Movies

The Phoenix Rises

Joaquin Phoenix is great in Two Lovers, so perhaps his rap career is a prank.

Joaquin Phoenix and Gwyneth Paltrow in Two Lovers

To watch Joaquin Phoenix’s cryptic appearance on David Letterman the other night in light of his performance in James Gray’s Two Lovers (Magnolia Pictures) is to be doubly puzzled. How could this heavily bearded weirdo, who broke long, uncomfortable silences with only disconnected monosyllabic mumbling and at one point stuck his wad of chewed gum under Letterman’s desk, be the same man who has just delivered the performance of his career?

There are multiple theories as to what Phoenix’s public decompensation is all about. (He announced in October that he was giving up acting for good to pursue a career as a musician and has since had one disastrous live show in which he rapped inaudibly and fell off the stage.) He could be spiraling down into alcohol or drug addiction—the actor has done a stint in rehab in the past. He could be mentally ill. Or the whole thing could be an elaborate hoax, staged with the help of his friend and brother-in-law Casey Affleck, who’s planning to direct a documentary that’s ostensibly about Phoenix’s transition from acting to rapping but will (according to theory No. 3) turn out to be the chronicle of an Andy Kaufman-style piece of performance art.

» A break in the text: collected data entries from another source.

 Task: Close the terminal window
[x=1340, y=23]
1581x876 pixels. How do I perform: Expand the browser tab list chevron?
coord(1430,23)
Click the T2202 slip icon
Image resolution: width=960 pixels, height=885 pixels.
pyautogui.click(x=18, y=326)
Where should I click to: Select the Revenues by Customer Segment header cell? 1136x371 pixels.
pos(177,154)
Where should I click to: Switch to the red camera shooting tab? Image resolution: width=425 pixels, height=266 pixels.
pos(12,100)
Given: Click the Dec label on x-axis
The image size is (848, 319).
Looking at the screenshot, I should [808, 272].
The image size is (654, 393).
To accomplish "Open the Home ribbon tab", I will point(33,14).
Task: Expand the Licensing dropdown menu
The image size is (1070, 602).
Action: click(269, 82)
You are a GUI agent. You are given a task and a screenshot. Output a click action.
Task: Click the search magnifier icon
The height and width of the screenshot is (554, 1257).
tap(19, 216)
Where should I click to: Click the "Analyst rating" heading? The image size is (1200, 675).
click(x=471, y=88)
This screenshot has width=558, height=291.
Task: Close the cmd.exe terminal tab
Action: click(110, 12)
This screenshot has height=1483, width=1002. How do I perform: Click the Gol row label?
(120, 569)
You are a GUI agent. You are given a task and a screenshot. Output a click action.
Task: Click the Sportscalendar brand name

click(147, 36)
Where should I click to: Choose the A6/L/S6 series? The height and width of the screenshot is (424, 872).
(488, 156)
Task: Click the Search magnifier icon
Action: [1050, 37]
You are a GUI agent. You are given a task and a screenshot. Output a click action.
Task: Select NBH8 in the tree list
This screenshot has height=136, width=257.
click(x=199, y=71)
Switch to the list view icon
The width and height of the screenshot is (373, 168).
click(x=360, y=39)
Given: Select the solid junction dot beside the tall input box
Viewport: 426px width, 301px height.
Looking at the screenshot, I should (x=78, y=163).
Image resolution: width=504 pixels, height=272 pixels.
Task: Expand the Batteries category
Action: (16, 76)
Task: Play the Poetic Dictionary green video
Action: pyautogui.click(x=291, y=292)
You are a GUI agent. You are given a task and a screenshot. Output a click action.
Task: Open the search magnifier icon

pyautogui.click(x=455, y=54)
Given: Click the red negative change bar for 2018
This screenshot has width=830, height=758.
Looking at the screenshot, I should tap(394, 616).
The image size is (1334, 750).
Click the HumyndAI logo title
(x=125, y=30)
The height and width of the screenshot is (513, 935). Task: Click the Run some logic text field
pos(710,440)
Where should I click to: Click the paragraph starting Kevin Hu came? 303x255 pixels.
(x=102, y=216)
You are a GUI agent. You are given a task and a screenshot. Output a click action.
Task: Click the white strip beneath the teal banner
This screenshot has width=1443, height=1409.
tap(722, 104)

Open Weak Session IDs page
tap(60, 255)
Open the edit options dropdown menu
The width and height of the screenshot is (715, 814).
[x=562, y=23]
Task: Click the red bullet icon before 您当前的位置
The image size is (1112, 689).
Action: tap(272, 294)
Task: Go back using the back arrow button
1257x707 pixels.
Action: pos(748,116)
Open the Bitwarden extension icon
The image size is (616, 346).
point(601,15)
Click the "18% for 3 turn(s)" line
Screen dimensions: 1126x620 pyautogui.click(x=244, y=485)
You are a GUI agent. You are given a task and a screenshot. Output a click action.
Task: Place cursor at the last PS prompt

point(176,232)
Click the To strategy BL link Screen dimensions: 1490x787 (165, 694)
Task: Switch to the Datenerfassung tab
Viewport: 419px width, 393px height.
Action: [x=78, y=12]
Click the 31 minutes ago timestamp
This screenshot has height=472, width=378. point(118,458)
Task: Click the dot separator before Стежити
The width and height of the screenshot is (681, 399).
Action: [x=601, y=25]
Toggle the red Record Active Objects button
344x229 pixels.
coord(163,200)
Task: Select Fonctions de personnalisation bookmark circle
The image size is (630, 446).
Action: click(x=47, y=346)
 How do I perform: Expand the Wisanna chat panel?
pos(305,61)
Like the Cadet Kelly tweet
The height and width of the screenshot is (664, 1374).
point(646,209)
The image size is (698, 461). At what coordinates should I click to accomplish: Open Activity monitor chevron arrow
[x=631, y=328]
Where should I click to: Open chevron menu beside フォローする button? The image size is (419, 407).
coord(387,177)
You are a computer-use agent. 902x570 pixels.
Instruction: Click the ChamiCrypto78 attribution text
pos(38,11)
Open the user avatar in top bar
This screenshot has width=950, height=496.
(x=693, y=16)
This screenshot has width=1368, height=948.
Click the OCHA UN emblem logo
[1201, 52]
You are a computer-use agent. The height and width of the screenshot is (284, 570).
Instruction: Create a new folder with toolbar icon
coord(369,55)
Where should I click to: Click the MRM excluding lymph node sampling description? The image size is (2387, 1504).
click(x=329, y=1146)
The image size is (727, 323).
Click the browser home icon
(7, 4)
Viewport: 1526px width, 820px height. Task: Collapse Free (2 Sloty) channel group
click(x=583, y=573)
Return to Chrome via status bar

Watching Two Lovers is the best argument for the validity of the prank theory. There’s just no way an actor capable of this level of precision and attention to detail can be simultaneously spiraling down some funky mental rabbit hole. (Is there?) The Joaquin Phoenix of Two Lovers is at the top of his game, going places he’s never gone before as a performer, and the passion with which he throws himself into playing the lumbering, insecure, vulnerable Leonard Kraditor suggests that it’s entirely plausible that the bushy-haired mumbler on Letterman’s couch is just another finely calibrated invention.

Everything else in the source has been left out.